DOCUMENT TEXT →
================
Graduation ceremonies at colleges and universities are certainly colorful affairs. Commencement is filled with a rainbow of caps, sleeves, and hoods that pop out from the sea of black gowns. Every color symbolizes something and it is as interesting to explore as it is to watch on graduation day.
Color Symbology at Commencement
Most graduation robes (or togas) are black and as you look out over the crowd of graduates, you will notice caps, sleeves, and hoods of almost every color imaginable.
These different colors are used as symbols for the student's major or level of academic achievement.
For instance, an economics major may have a copper hood at one university while a music major has pink on their sleeves and tassel at another school. Schools may have their own awards that are separate from the traditional guidelines as well.
Dark blue is often used to signify someone who holds a Doctorate of Philosophy, or Ph.D. Someone with a doctorate that is not a Ph.D wears the color that goes with his specific discipline. Medical doctors will often wear green while psychologists are adorned in gold.
Universities have their own traditions when it comes to graduation garb. Harvard, for example, puts all of its doctoral candidates in crimson gowns and its undergraduates pair crimson hoods with their black gowns. Many other schools wear robes to indicate from which school or study the graduate has earned a degree.
Since some schools are large enough to require separate graduation ceremonies for each type of degree earned, the school wide graduation ceremony can be very colorful, with a rainbow of robes representing all areas of study.
Students also use the top of their graduation caps to create elaborate designs with fabric paint, glitter and other art supplies to indicate their major, their fraternity or sorority affiliation, their school activities or even just a simple "I did it!" These caps become keepsakes, and add a festive touch to the celebratory mood of graduation.
The American Academic Costume Code
Academic dress has an inter-collegiate color code called the American Academic Costume Code. It was set in 1893 and has been adjusted over the years to reflect the addition of new majors. Many schools choose to use this system to differentiate their graduates from one another.
The color code can often be seen in the graduate's regalia hood, which is worn around the neck and drapes over the shoulders to cover the back. The color can also be reflected in stripes on the gown's sleeves and in the graduation cap's tassel.
The American Academic Costume Code also gives guidelines for the style gowns and other commencement accessories, including the materials they are made of.
================
MATERIAL PROVIDED →
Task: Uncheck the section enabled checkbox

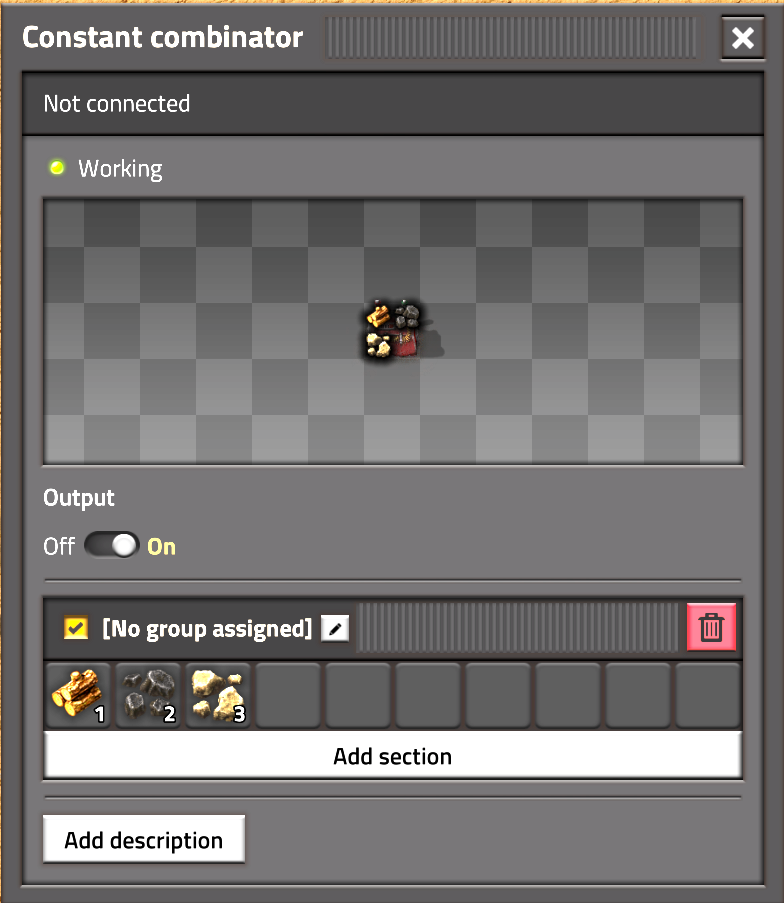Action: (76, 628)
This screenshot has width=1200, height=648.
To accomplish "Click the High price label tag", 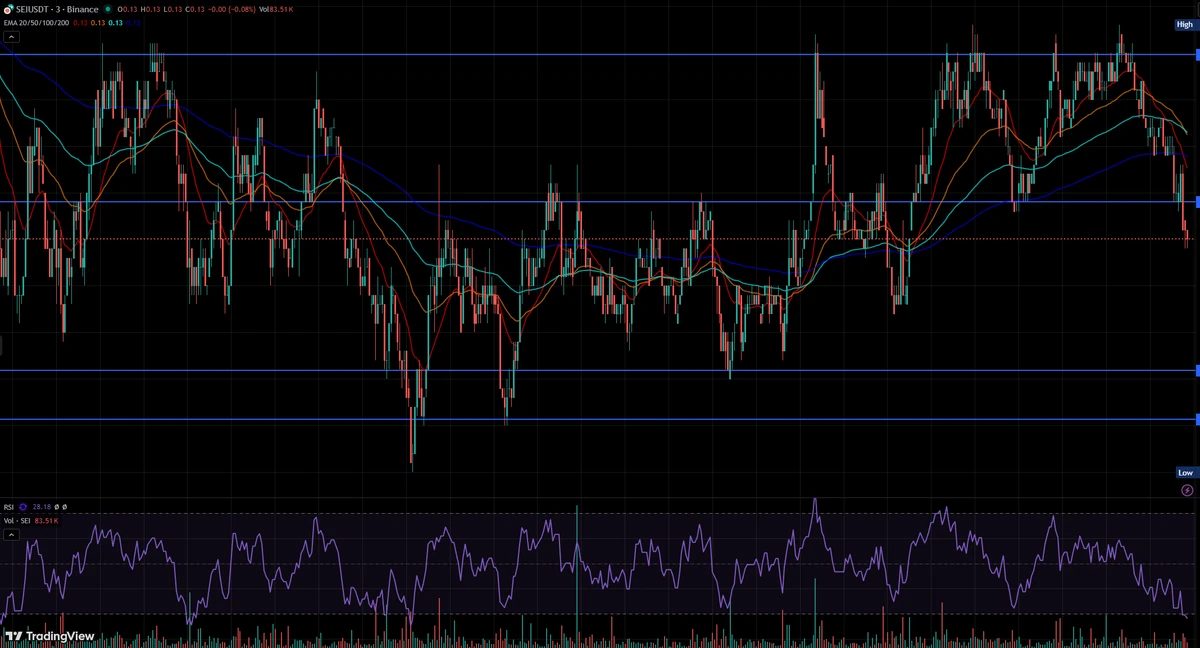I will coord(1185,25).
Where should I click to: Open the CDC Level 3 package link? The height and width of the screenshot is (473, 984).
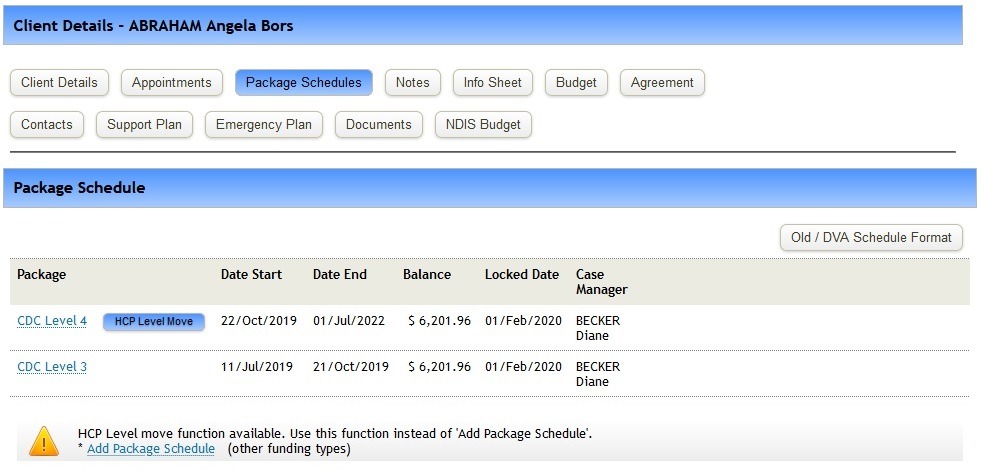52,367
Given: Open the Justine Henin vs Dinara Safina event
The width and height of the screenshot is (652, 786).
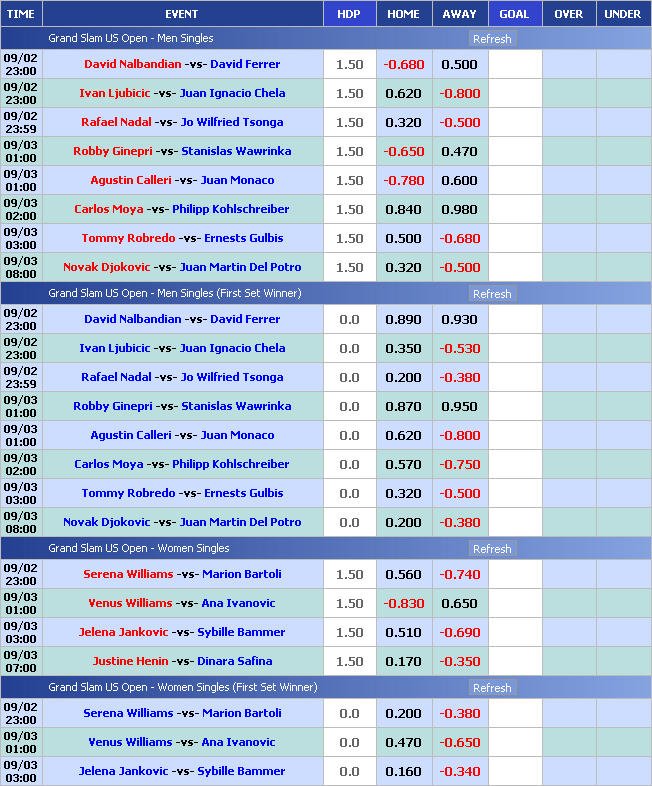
================
Copy the stretch of the graduation colors text from "These different colors" through "guidelines as well." word for word. These records are not used for anything here.

These different colors are used as symbols for the student's major or level of academic achievement.
For instance, an economics major may have a copper hood at one university while a music major has pink on their sleeves and tassel at another school. Schools may have their own awards that are separate from the traditional guidelines as well.